Research Facilities


kerala university

High Performance Computing


High Performance Computing most generally refers to the practice of aggregating computing power in a way that delivers much higher performance than one could get out of a typical desktop computer or workstation in order to solve large problems in science, engineering, or business.


A Rocks cluster (Rocks version 6.1 with Cent OS 6.3-64 bit version) which is an implementation of "Beowulf" cluster, running Sun Grid scheduler for job submissions. It has 10 nodes: - a master node with 24GB of RAM and nine compute nodes with 8 GB RAM each. Each node is a dual six-core Intel®XeonE5645 series 2.40GHz rack server.

This cluster having Front end nodes and Compute nodes. Front end nodes are where users login in, submit jobs, compile code, etc. This node can also act as a router for other cluster nodes by using network address translation (NAT). Compute nodes are the workhorse nodes. Rocks management scheme allows the complete OS to be reinstalled on every compute node in a short amount of time (~10 minutes). These nodes are not seen on the public Internet.

Computational work is submitted from the login/master node to the compute nodes by users via a batch system. The cluster is accessed remotely via SSH. Users authenticate (i.e., login) using an SSH client; after successful authentication a command-line interface is presented. This can be used to submit computational jobs to the batch system queues.

This cluster uses 10-gigabit Ethernet networks for MPI traffic. This network is especially designed to provide the fastest message passing systems available at bandwidths of multiple gigabytes per second. Also it uses shared data storage which helps the management overhead of a large cluster can be significantly reduced as there is no need to copy data to every node in the cluster for running jobs.

There is a facility to view the cluster from the website. Which will shows the configuration of the nodes and its current status.

Protecting Data and Information

The software installed on the HPC cluster is designed to assist multiple users to efficiency share a large pool of compute nodes , ensuring that resources are fairly available to everyone within certain configured parameters. Security between users and groups is strictly maintained, providing you with mechanisms to control which data is shared with collaborators or kept private.

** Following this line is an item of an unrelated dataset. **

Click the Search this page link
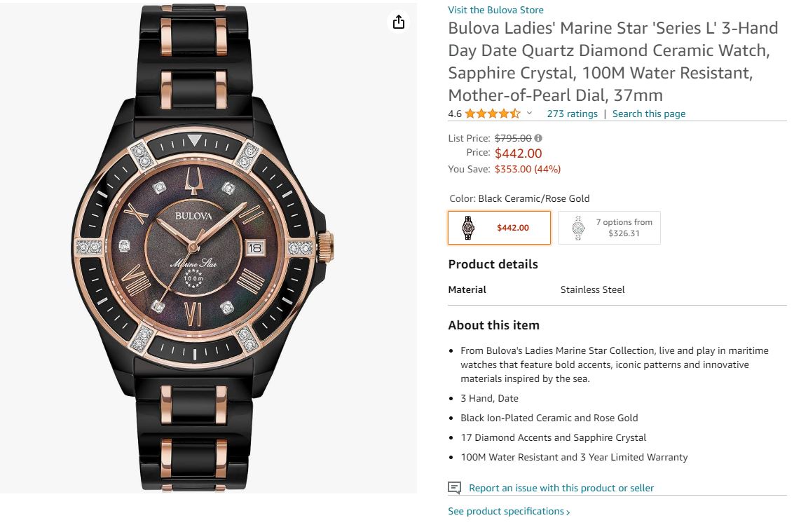Screen dimensions: 794x532 [x=649, y=114]
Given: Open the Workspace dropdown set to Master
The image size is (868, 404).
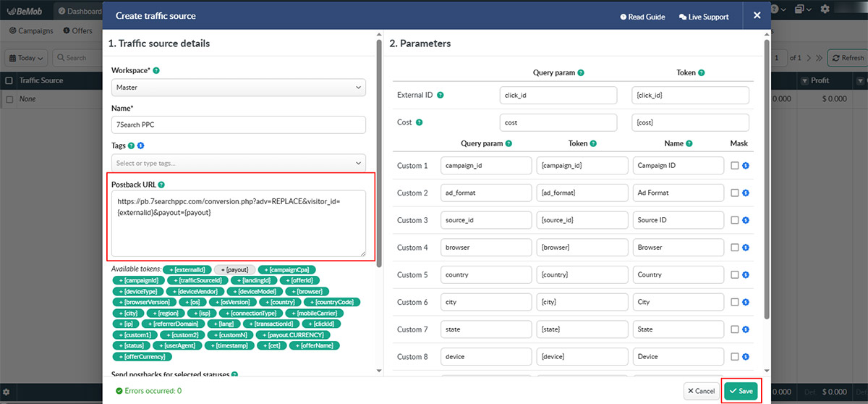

When using the HPC cluster, you have a responsibility to adhere to the information security policy for your site which outlines acceptable behaviour and provides guidelines designed to permit maximum flexibility for users while maintaining a good level of service for all.But users are encouraged to:

  • Change your system password as regularly as possible
  • Only access machines that you have a valid requirement to use
  • Adhere to your site information security policy
  • Make backup copies of important or valuable data
  • Remove temporary data after use

Authentication and Security

For the cluster, you will have a username and password to enable you to authenticate and run computational jobs. For security reasons, as soon as you have received your credentials for a system, you should login and change your password.

Secure Shell (SSH) is used to connect to remote computers, i.e., to authenticate (login) and interact with the remote system.

File Transfer

It is likely that you will wish to upload files to the HPC system, or download them to your desktop/laptop. Linux users can do this by using the OpenSSH utilities suite like WinSCP.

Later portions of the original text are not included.